Le marché américain des consoles a enregistré en juillet 2026 son pire mois de juillet depuis la pandémie de 2020, avec des ventes en unités qui ont plongé de 39 % sur un an et une dépense totale de 282 millions de dollars, en recul de 29 % selon les données du cabinet Circana. Sur le Vieux Continent, la Switch 2 de Nintendo a franchi le cap des 5,14 millions d’unités vendues depuis son lancement, un seuil que la console atteint malgré un contexte de contraction généralisée.
Le prix moyen d’une console neuve aux États-Unis a bondi de 16 % pour atteindre 542 dollars, un chiffre qui traduit directement la crise des composants mémoire et la pression qu’elle exerce sur l’ensemble de la chaîne de production. En Europe, la PS5 démarre désormais à 599,99 € dans sa version Digital (649,99 € avec lecteur), la Xbox Series X à 749,99 € en version dématérialisée, et Nintendo a annoncé une hausse tarifaire de la Switch 2 programmée pour le 1er septembre 2026. Acheter une console en 2026, c’est accepter de payer le prix d’un ordinateur portable de milieu de gamme.
Les trois constructeurs ont tous reculé sur le sol américain, avec des dynamiques pourtant très différentes.
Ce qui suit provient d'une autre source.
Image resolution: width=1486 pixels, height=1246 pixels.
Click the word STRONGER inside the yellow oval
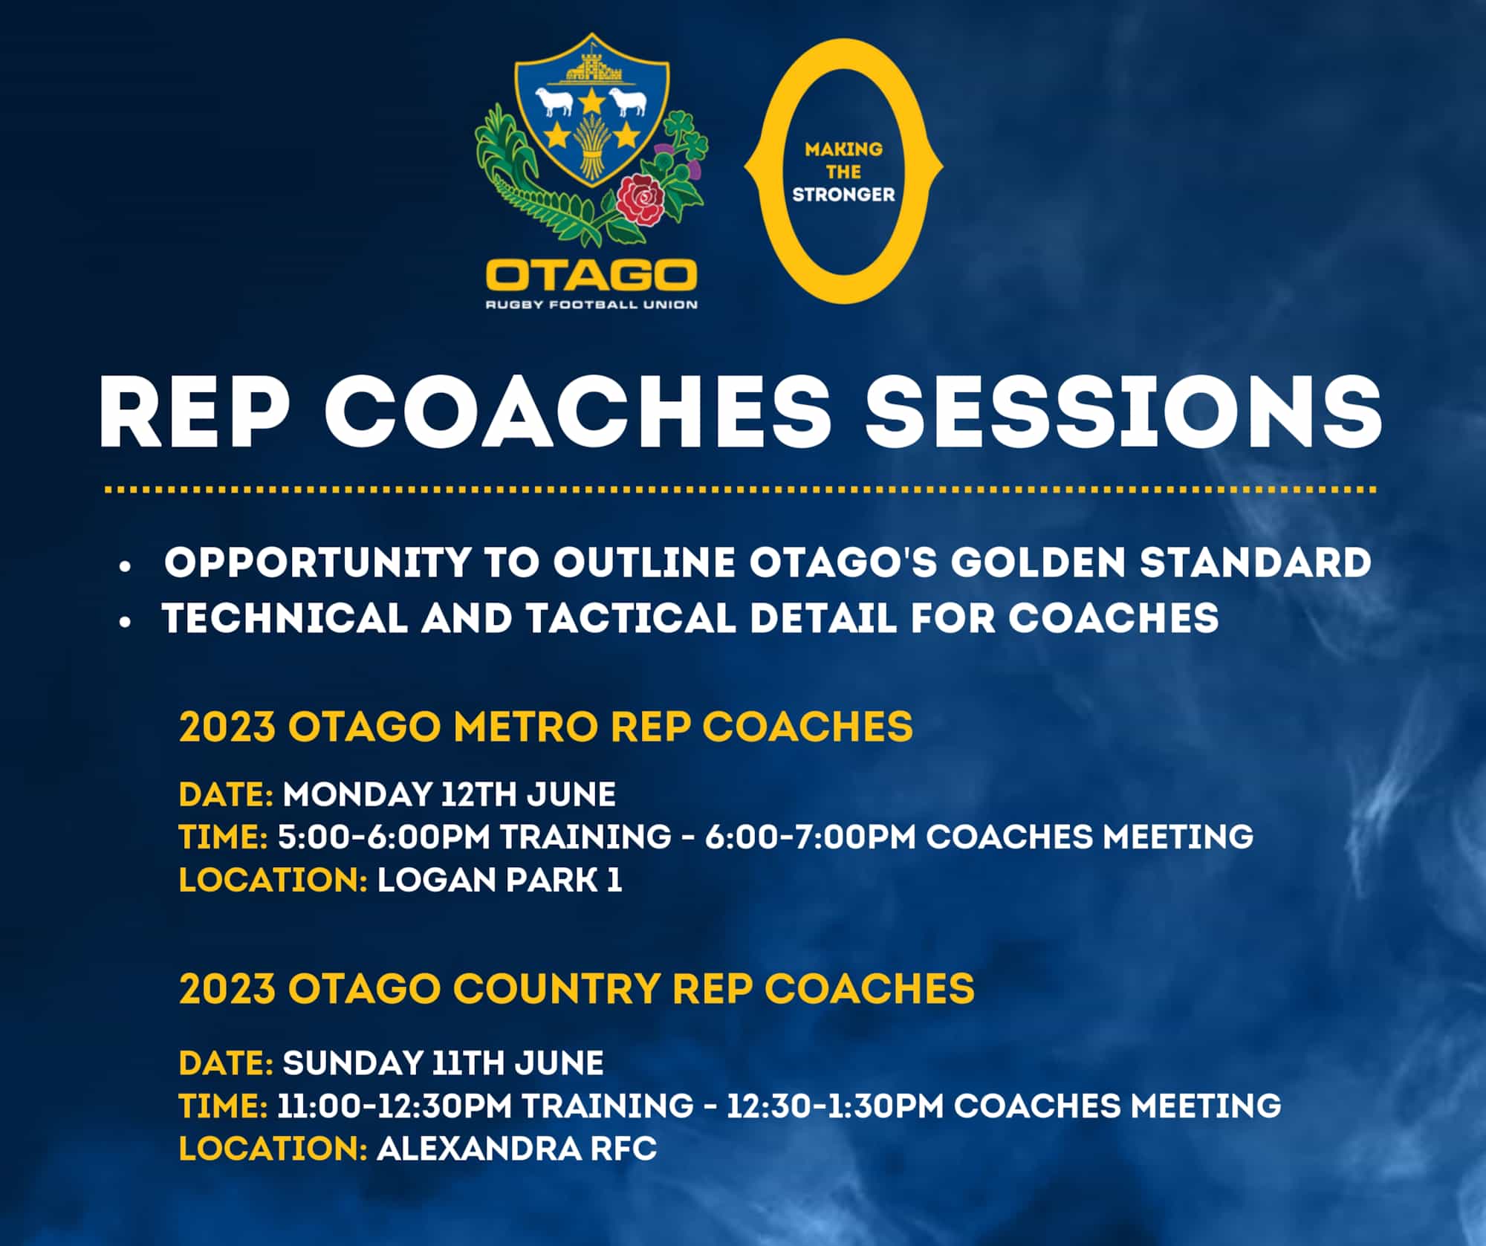click(x=843, y=195)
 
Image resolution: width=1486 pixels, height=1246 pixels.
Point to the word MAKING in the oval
click(x=843, y=149)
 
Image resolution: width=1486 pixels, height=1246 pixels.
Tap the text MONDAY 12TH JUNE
click(x=449, y=794)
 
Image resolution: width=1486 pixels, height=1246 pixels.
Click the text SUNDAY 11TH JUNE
click(x=443, y=1063)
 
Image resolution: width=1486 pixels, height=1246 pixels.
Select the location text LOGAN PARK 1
click(x=499, y=880)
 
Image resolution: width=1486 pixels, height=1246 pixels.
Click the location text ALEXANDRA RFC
click(x=516, y=1149)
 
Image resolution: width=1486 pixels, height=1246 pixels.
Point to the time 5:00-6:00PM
click(x=383, y=837)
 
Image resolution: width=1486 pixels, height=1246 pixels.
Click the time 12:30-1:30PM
click(x=835, y=1106)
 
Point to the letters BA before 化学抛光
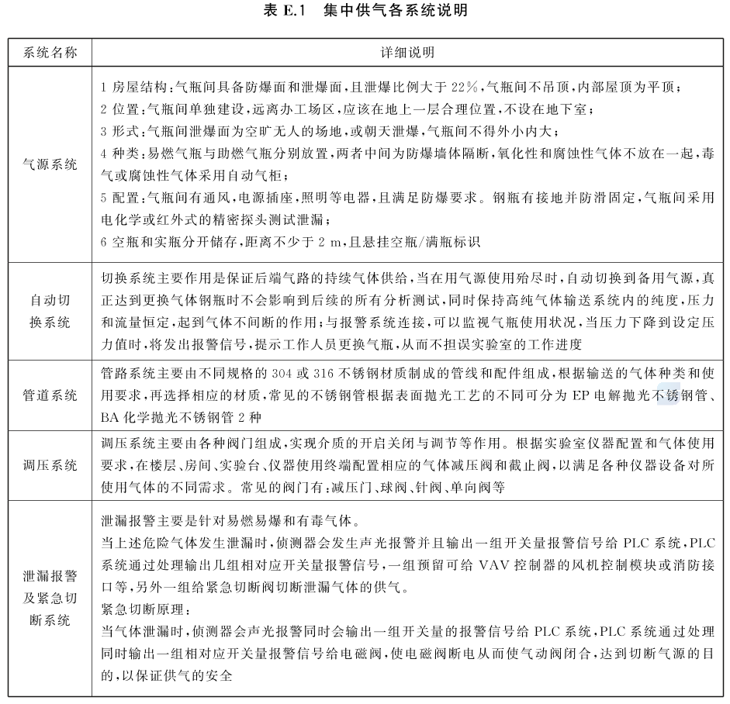(109, 417)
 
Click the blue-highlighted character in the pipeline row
(668, 395)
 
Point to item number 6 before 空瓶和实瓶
(104, 242)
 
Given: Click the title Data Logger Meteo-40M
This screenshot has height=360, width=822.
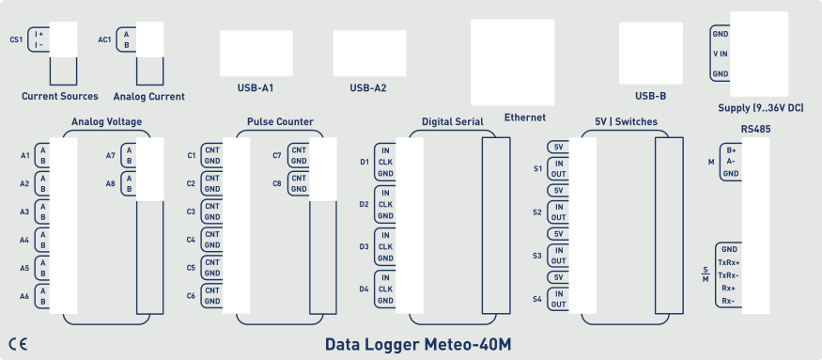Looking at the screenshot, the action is click(417, 344).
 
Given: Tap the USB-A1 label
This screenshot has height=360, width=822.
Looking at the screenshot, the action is click(255, 88).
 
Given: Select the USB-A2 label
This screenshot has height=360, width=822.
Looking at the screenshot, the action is click(368, 88).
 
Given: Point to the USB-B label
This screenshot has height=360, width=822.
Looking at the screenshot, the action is click(650, 96).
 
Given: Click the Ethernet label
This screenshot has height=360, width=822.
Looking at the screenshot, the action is click(525, 117).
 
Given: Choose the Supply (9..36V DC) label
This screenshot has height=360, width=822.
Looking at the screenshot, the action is click(759, 109).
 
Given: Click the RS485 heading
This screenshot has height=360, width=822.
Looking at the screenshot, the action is click(755, 128).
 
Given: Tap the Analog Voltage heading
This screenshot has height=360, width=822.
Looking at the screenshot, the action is click(106, 121).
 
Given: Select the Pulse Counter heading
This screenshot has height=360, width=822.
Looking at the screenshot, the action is click(280, 121).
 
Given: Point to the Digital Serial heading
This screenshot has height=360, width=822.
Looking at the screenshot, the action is click(452, 121).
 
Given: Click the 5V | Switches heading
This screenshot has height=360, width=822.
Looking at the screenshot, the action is click(626, 121).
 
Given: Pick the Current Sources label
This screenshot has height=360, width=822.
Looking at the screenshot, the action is click(59, 96).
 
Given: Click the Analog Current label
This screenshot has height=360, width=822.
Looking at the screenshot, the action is click(148, 96).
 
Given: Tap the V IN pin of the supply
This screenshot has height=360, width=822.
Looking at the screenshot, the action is click(721, 54).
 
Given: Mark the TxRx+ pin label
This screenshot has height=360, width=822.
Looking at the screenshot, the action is click(728, 262).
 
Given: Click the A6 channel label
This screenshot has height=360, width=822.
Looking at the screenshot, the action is click(24, 296).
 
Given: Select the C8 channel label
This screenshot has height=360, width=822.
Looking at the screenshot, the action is click(276, 183).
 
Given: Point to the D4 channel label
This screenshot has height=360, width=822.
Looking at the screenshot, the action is click(364, 289).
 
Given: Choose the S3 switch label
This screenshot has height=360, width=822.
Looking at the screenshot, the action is click(537, 256).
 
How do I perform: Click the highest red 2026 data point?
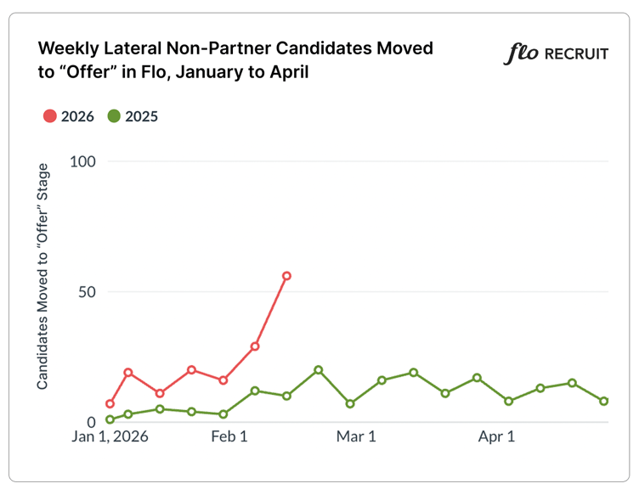pyautogui.click(x=287, y=276)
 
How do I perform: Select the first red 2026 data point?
pyautogui.click(x=110, y=403)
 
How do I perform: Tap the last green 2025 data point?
pyautogui.click(x=604, y=401)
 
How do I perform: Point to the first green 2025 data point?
pyautogui.click(x=110, y=419)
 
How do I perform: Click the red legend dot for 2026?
pyautogui.click(x=49, y=116)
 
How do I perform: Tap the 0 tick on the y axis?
pyautogui.click(x=89, y=422)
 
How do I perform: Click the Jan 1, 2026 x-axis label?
pyautogui.click(x=110, y=438)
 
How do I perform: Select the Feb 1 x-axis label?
pyautogui.click(x=229, y=438)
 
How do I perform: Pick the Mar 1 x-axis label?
pyautogui.click(x=356, y=438)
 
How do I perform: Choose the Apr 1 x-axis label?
pyautogui.click(x=497, y=438)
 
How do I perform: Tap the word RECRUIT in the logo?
pyautogui.click(x=575, y=54)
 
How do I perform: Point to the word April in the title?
pyautogui.click(x=286, y=72)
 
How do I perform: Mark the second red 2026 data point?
pyautogui.click(x=128, y=372)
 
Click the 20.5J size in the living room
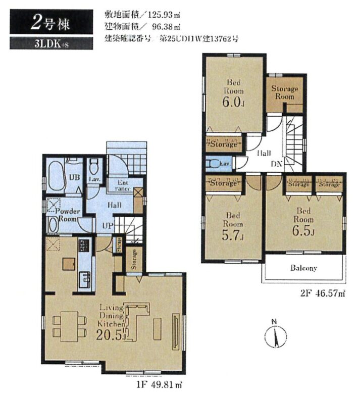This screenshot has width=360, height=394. [x=112, y=333]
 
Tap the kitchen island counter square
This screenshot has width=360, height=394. [x=69, y=264]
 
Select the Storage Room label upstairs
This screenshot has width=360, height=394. [x=284, y=92]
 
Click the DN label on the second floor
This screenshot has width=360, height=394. [x=277, y=164]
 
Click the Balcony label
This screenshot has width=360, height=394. [x=303, y=268]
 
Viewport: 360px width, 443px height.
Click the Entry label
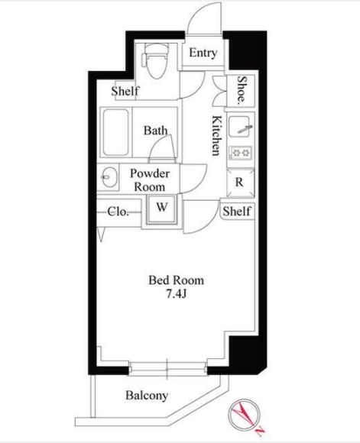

La Switch 2 a vu ses ventes chuter de 51 %, un pourcentage spectaculaire qu’il faut immédiatement rapporter à sa base de comparaison, puisque juillet 2025 tombait en pleine fenêtre de lancement de la console. La PlayStation 5 a cédé 6 %, la Xbox Series 18 %. Mat Piscatella, analyste chez Circana, a souligné que « les comparables de marché continuent d’être affectés par le lancement record de la Nintendo Switch 2 en juin 2025 », tout en précisant que « les défis vont bien au-delà de la simple cyclicité ». La hausse des tarifs liée à la crise des composants RAM a, selon lui, « significativement impacté les taux de vente de la PlayStation 5 et de la Xbox Series ».
La hiérarchie du mois aux États-Unis dessine un tableau à deux lectures, la PS5 dominant en valeur (dollars dépensés) tandis que la Switch 2 conserve la première place en volume d’unités écoulées. Nintendo peut d’ailleurs se raccrocher à un indicateur rassurant, sa nouvelle console restant 11 % en avance sur le rythme de ventes de la Switch originale au même stade de son cycle de vie. Mais un seul jeu exclusif Switch 2 est sorti en juillet (Splatoon Raiders), et le catalogue de nouveautés tous supports confondus était particulièrement maigre, ce qui a contribué à une baisse de 10 % des dépenses globales en jeux vidéo.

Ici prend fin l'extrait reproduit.